By Kirk N. Gelatt, VMD, DACVO, Emeritus Distinguished Professor, Department of Small Animal Clinical Sciences, College of Veterinary Medicine, University of Florida

The initial examination of the eye should assess symmetry, conformation, and gross lesions; the eye should be viewed from 2–3 ft (~1 m) away, in good light, and with minimal restraint of the head. The anterior ocular segment and pupillary light reflexes are examined in detail with a strong light and under magnification in a darkened room. Baseline tests like the Schirmer tear test, fluorescein staining, and tonometry (intraocular pressure measurement) may be followed by ancillary tests such as taking corneal and conjunctival cytology and cultures, everting the eyelids for examination, and flushing the nasolacrimal system to evaluate the external parts of the eye, including the anterior segment. Diseases of the vitreous and ocular fundus are evaluated by direct and indirect ophthalmoscopy (usually performed after inducing mydriasis) and vision testing (menace reflex, obstacle course, dazzle reflex, etc).

Eye anatomy

The eye and eyelids, median section. Illustration by Dr. Gheorghe Constantinescu.

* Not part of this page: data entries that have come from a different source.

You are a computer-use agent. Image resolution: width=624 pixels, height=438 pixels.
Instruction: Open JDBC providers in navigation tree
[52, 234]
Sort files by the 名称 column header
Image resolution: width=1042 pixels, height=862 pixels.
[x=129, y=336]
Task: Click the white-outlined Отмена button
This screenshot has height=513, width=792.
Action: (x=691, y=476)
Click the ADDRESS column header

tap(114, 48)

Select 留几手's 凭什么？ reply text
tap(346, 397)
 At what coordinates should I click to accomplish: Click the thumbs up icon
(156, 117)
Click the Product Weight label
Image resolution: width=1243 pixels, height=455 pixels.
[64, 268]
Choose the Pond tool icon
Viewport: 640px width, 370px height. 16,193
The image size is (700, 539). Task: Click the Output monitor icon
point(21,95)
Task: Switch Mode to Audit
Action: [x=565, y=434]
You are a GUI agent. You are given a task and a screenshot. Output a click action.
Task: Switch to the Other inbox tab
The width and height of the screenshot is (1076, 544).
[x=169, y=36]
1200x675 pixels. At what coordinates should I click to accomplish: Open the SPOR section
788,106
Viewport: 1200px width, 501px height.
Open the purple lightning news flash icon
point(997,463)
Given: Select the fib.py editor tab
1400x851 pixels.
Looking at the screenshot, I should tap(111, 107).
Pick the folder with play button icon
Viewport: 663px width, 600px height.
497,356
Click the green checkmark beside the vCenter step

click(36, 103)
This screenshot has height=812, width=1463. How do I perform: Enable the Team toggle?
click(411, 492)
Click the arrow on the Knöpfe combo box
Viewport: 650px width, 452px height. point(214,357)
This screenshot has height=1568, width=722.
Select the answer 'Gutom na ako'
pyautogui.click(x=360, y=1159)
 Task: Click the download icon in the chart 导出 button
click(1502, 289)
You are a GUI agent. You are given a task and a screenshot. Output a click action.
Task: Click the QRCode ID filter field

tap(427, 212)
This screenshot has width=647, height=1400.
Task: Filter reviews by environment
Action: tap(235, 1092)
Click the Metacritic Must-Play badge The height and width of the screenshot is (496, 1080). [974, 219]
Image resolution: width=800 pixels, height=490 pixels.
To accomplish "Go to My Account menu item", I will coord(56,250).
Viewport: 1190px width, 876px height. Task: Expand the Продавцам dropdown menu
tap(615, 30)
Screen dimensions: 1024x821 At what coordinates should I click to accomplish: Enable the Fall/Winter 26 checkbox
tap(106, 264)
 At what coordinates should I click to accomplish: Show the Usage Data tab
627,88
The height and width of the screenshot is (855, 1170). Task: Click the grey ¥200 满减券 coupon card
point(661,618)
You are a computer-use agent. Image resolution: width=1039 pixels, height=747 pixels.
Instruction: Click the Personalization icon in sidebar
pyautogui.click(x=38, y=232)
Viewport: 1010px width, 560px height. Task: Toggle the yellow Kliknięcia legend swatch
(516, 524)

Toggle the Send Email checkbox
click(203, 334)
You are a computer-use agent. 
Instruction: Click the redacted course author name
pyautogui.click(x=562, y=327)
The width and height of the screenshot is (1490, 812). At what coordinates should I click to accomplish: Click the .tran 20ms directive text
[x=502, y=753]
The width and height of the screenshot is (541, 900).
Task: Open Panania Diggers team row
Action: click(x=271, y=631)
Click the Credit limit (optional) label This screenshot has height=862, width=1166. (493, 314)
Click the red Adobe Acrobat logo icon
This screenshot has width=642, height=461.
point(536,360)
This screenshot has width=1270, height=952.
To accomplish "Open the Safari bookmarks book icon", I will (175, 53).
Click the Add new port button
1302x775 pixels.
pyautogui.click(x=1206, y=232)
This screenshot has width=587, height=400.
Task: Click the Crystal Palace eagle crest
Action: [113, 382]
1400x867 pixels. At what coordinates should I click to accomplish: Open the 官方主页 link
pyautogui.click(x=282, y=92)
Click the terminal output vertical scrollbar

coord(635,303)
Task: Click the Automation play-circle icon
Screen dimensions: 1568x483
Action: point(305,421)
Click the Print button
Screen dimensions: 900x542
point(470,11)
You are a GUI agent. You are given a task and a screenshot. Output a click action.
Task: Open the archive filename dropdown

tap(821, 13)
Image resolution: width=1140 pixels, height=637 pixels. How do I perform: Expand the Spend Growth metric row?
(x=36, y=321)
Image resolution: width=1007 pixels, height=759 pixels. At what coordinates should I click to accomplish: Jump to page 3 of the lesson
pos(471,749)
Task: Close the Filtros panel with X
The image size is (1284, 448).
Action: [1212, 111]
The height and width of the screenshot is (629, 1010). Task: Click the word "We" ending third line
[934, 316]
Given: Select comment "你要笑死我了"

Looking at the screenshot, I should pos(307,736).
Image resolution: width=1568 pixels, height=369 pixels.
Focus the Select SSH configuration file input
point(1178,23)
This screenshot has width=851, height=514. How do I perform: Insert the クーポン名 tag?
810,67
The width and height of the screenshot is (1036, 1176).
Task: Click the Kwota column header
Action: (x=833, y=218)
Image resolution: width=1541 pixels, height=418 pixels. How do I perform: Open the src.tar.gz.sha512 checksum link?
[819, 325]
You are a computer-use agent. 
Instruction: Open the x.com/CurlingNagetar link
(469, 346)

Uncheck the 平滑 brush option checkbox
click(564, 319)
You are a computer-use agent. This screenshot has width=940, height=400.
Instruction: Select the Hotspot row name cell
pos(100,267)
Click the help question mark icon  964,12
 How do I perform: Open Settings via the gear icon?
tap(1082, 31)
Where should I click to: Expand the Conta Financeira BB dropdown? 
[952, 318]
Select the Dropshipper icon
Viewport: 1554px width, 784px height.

Schirmer tear tests and cultures should be performed before topical anesthetic is instilled. Fluorescein staining and eversion of the eyelids do not require topical anesthesia, but tonometry, examination of the bulbar surface of the nictitating membrane, conjunctival and corneal cytology, gonioscopy, and lavage of the nasolacrimal system usually do. To avoid false-positives, samples for corneal and conjunctival cytology that will be analyzed by fluorescent antibody procedures should be collected before topical fluorescein staining.

Special examinations such as slit-lamp biomicroscopy, ultrasonography, fluorescein angiography, and electroretinography may require sedation or local, regional, or general anesthesia, depending on the species.